We’re taking a look today at section 16 of the vetting legislation which deals with the procedures for vetting disclosures.
In particular, section 16 of the National Vetting Bureau (Children and Vulnerable Persons) Acts 2012 to 2016 - the new Irish vetting legislation, known until now as Garda vetting – that looks at the assessment and use of vetting disclosures by relevant organisations.
We're going to look at the uses permitted by relevant organisation of information disclosed as part of the vetting process; we'll look at the offence created for not using the information in a manner authorised under law; and finally, we'll check out the penalty for breach of the offence.
MAKING THE VETTING DISCLOSURE AVAILABLE TO THE APPLICANT
S.16(1) creates the obligation on the relevant organization to provide to the applicant (the person to whom the vetting disclosure relates) a copy of the vetting disclosure as soon as practicable.
Assessment and use of vetting disclosures by relevant organisations.
TIMELINES IN WHICH TO PROVIDE IT
The vetting disclosure is to be provided to the applicant ‘as soon as practicable’. This is an obligation of speed that is a high bar to get over.
PERMITTED USE OF INFORMATION DISCLOSED
Under the vetting legislation, there are two primary uses permitted of the information disclosed in the vetting disclosure.

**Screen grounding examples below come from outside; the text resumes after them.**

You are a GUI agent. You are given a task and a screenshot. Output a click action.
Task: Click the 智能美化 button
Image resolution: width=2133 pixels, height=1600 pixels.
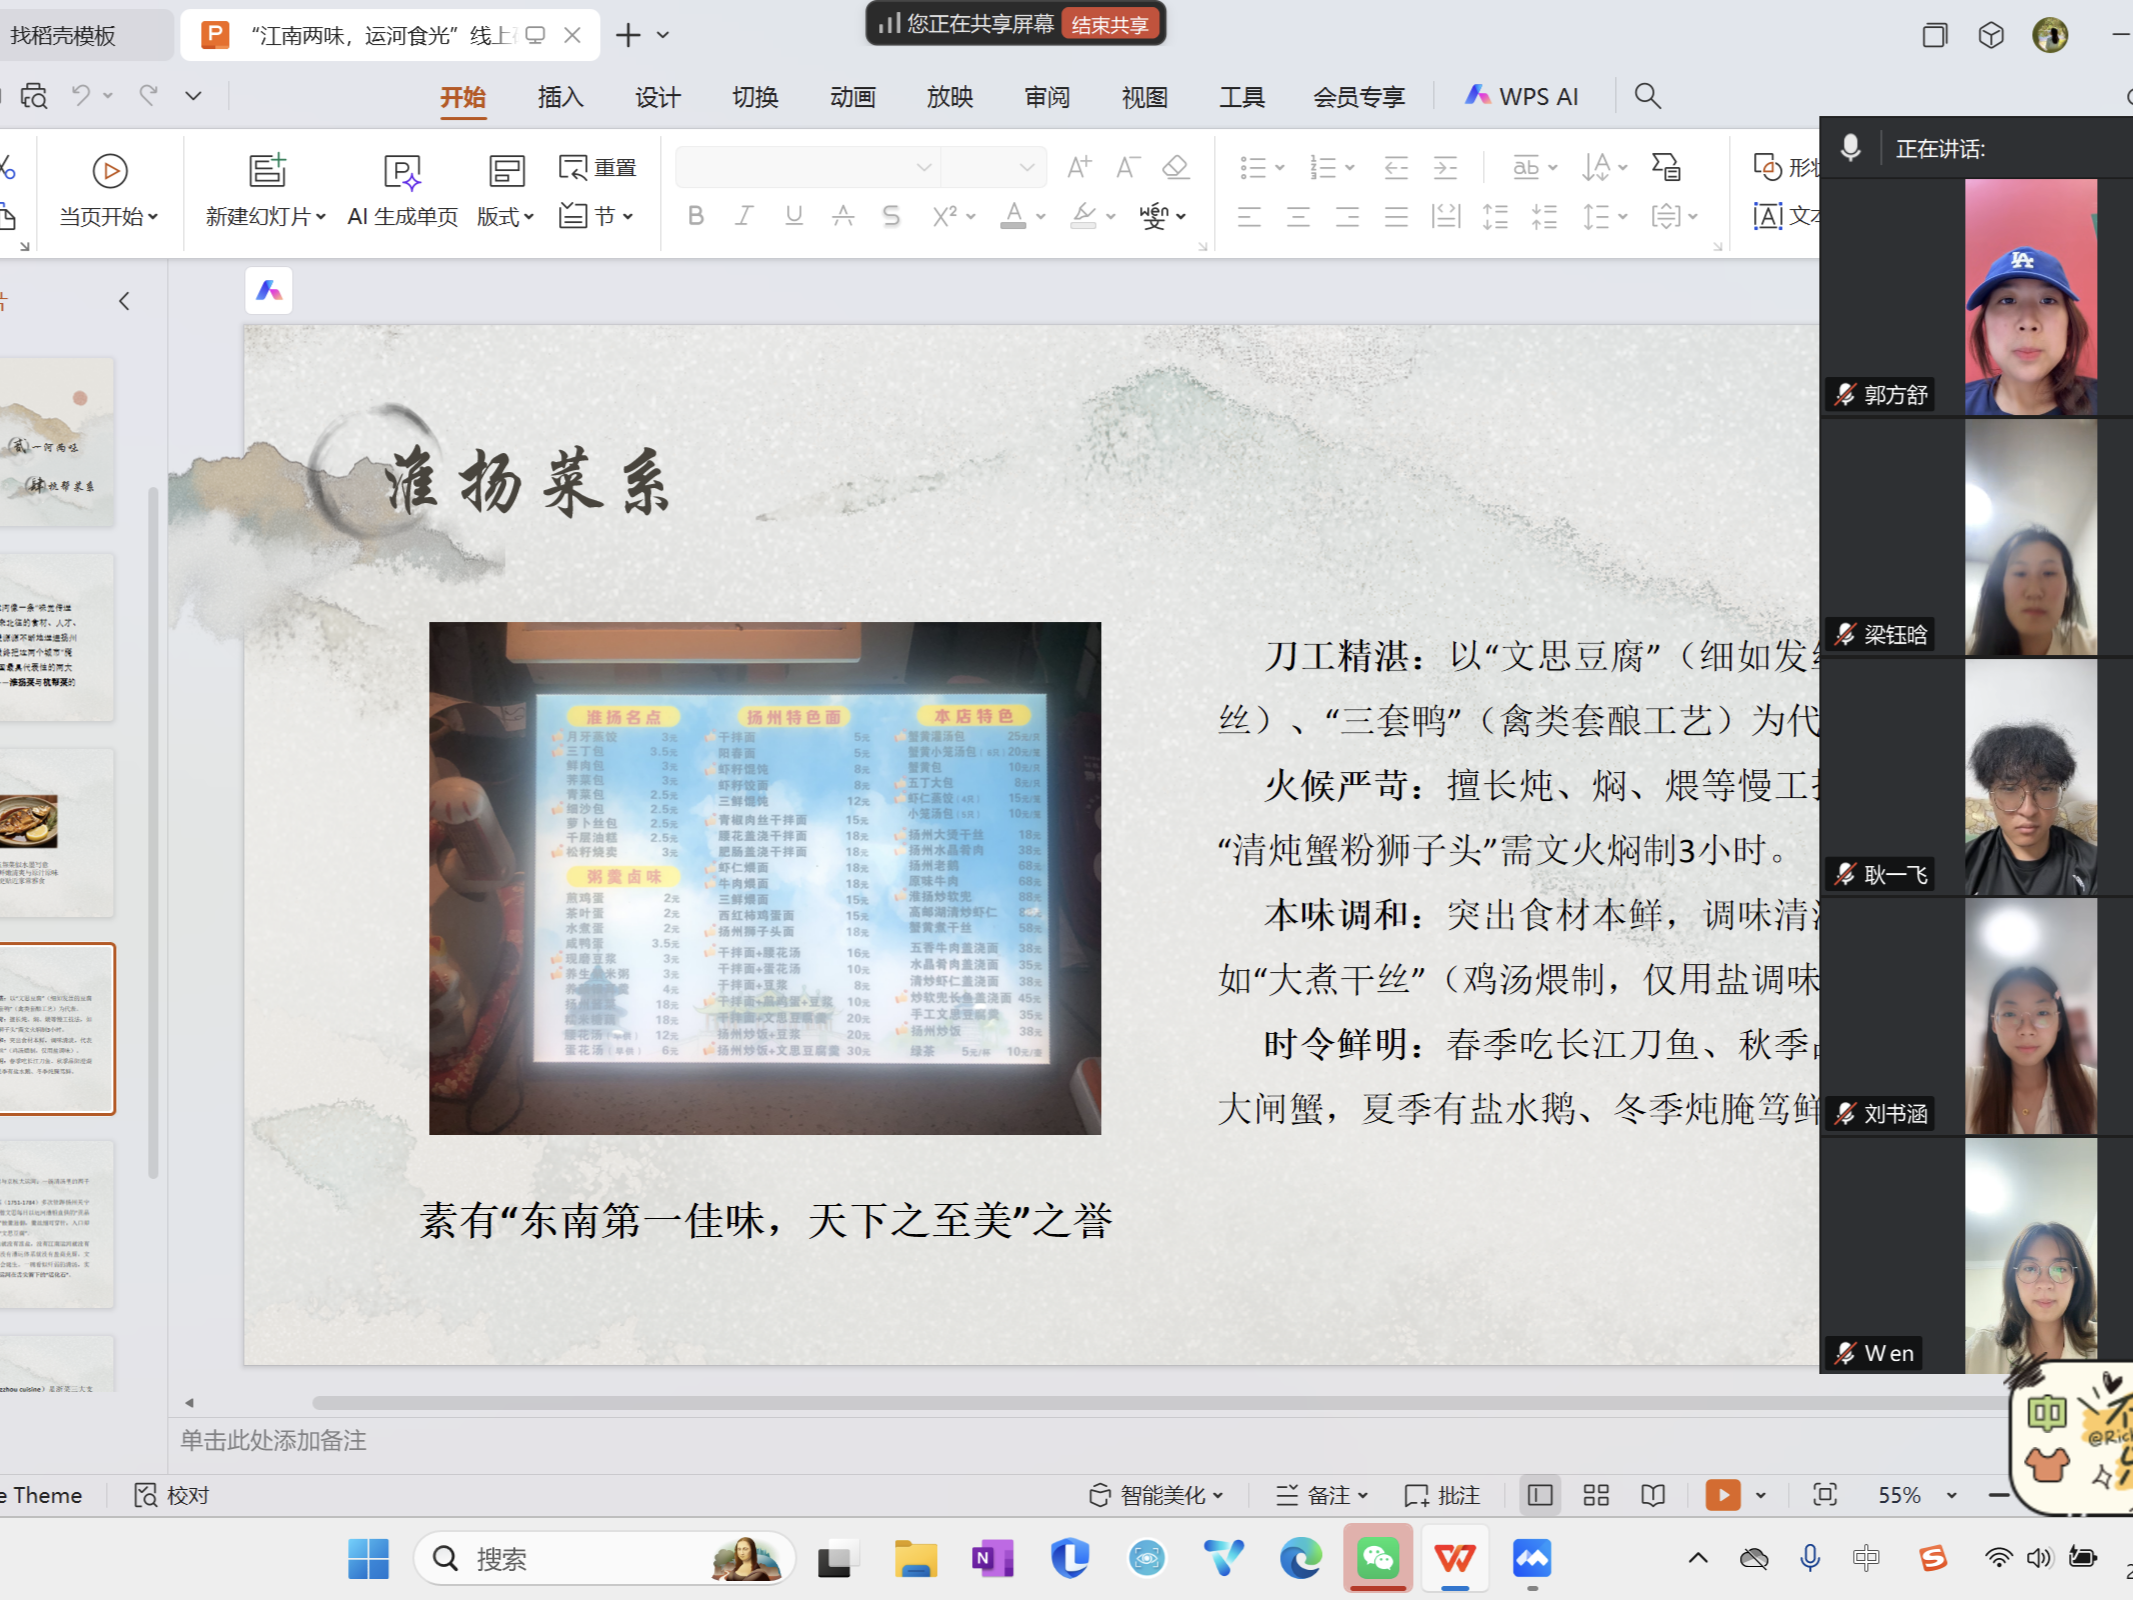click(x=1156, y=1495)
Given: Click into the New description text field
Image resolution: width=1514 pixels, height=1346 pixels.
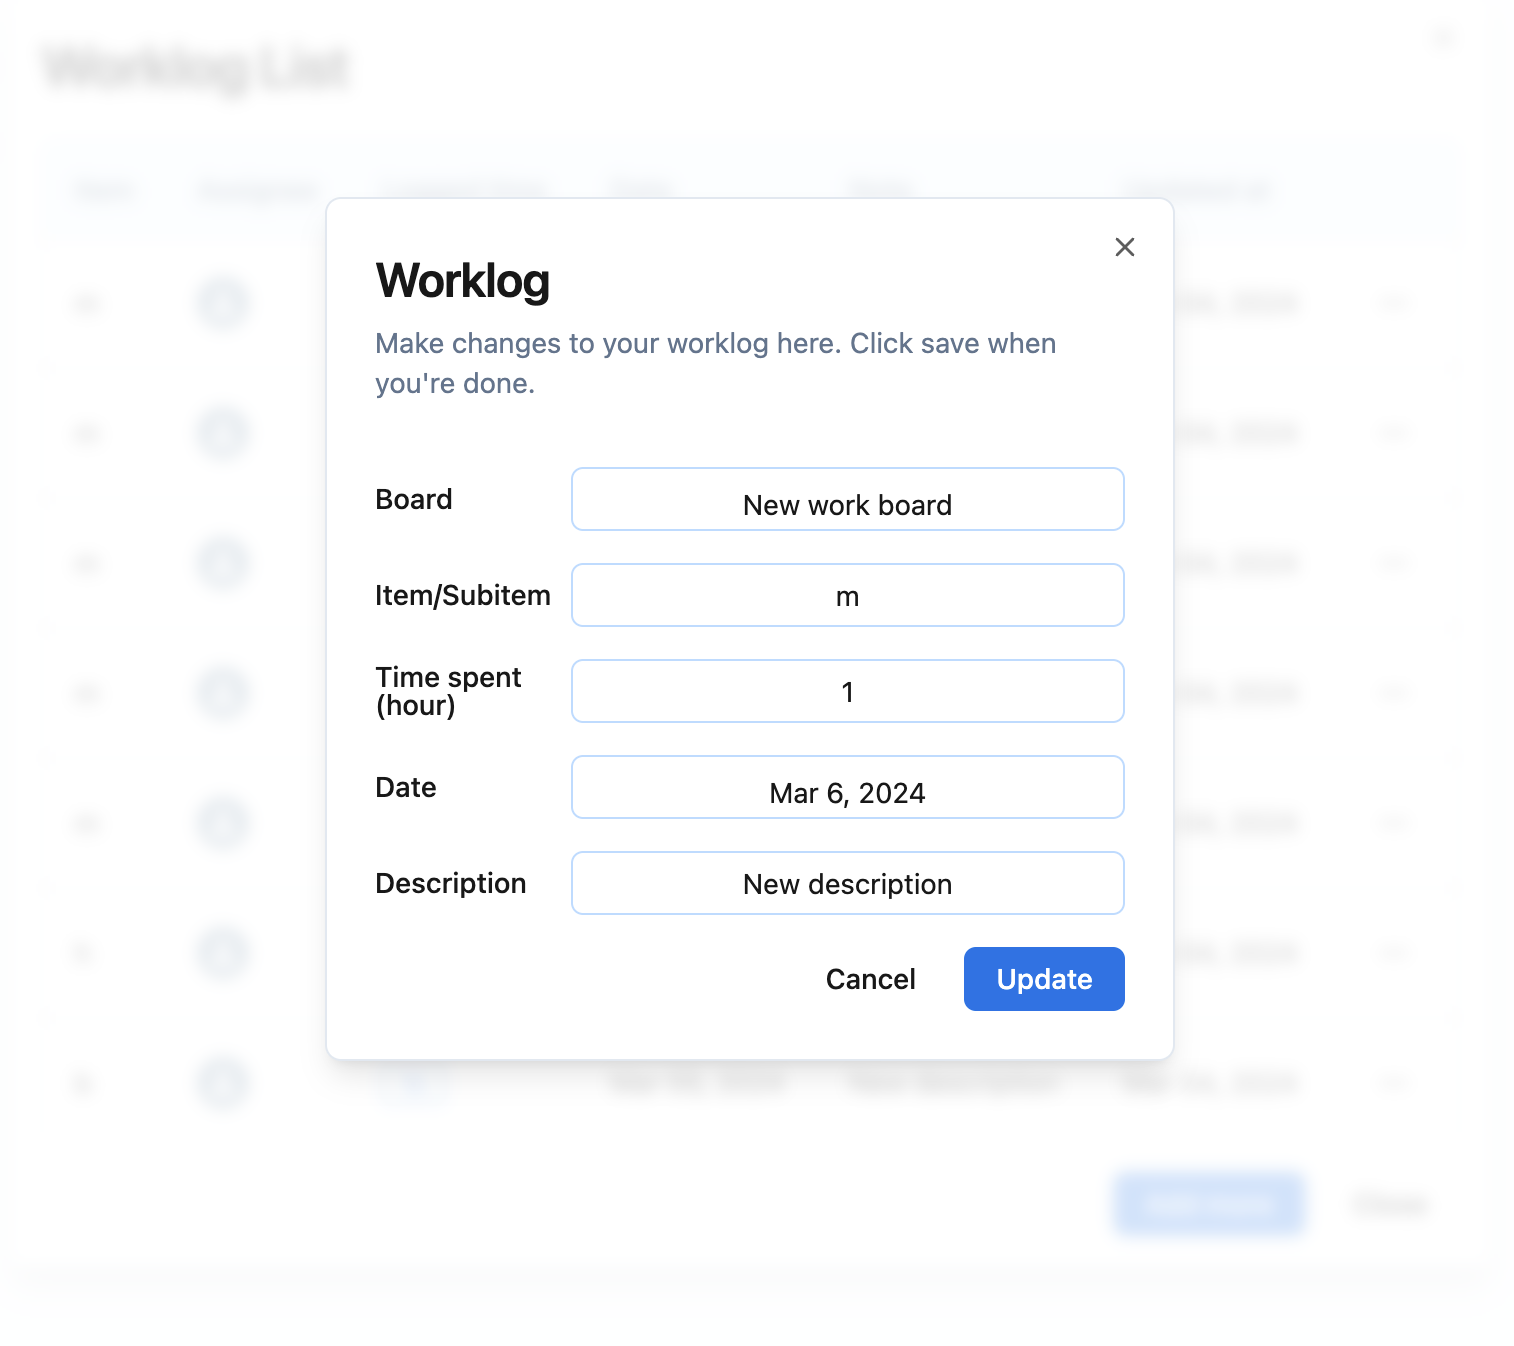Looking at the screenshot, I should (847, 883).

Both uses are flipsides of the same coin, as they both address use of the information as part of the process of assessing a person’s suitability to carry out ‘relevant work or activities’.
The text here was deleted by virtue of s.22 of the Criminal Justice (Spent Convictions and Certain Disclosures) Act 2016:
And was replaced by the following:
The first use hinges on use of the information as part of an assessment of a person’s ‘suitability’ to do the ‘relevant work or activities’ of the organization.
The second use hinges on use of the information disclosed in the vetting disclosure in the assessment of a person’s suitability to be registered, licensed, considered fit to practice or otherwise authorised (howsoever described) to do ‘relevant work or activities’.
USE AND DISCLOSURE OF INFORMATION IN VETTING DISCLOSURE
Sub-section (3) of s.16 authorises use and disclosure of the information contained in a vetting disclosure but only in circumstances envisaged by the vetting legislation or as authorised by law outside of the vetting legislation.
Importantly, the information contained in the vetting information can only be used or disclosed by the relevant organization if these conditions are met, and cannot be used for purposes outside those set out in the vetting legislation and other laws
The text in red is what was added in the 2016 revision to the vetting legislation, by virtue of s.22 of the Criminal Justice (Spent Convictions and Certain Disclosures) Act 2016:
CREATION OF OFFENCE
A person – that includes a corporate body – that breaches the s.16(3) ban on improper use or disclosure of a vetting disclosure - is automatically liable on s.16(4) of the vetting legislation and guilty of a criminal offence.
(4) A person who contravenes subsection (3) shall be guilty of an offence.
S.27 PENALTIES FOR S.16(4) BREACH
You have to leaf the legislation a bit further to find out what happens for a breach of the s.16(4) prohibition on unauthorized use or disclosure of information contained in a vetting legislation.
Section 27 is the relevant bit. It tells us that for a breach of s.16(4) of the vetting legislation, and depending on the court which hears the case, there’s a fine of up to €10,000 and/or 5 years in prison (with lesser fines or prison terms limited to a maximum of 12 months, where the case is dealt with by a District Court judge (“on summary conviction”).
Section 16 of the vetting legislation puts an obligation to provide the information ‘as soon as practicable’ to the person being ‘vetted’ (i.e. applying for vetting disclosure). Section 16 itself was amended and updated by s.22 of the Criminal Justice (Spent Convictions and Certain Disclosures) Act 2016.
Section 16 of the vetting legislation sets out the permitted uses of information disclosed as part of the vetting disclosure.
The uses are essentially flipsides of the same coin, such that the information disclosed can be used to assess a person’s suitability for relevant work or activities. The section points out that the uses need to be set out in the vetting legislation, or as otherwise authorised at law (i.e. outside of the vetting legislation).
Finally, an offence is created under s.16(4), breach of which offence triggers the monetary and/or prison term penalties (on conviction) set out in s.27 of the vetting legislation.
This essay is for general information purposes only and does not constitute legal or other professional advice.
Specific legal advice from a firm of solicitors should always be sought on the application of the law in any particular situation.
Whilst reasonable endeavours have been made to ensure the accuracy of the content, no liability whatsoever is accepted for any omissions or errors or for any action taken in reliance of the information in this essay.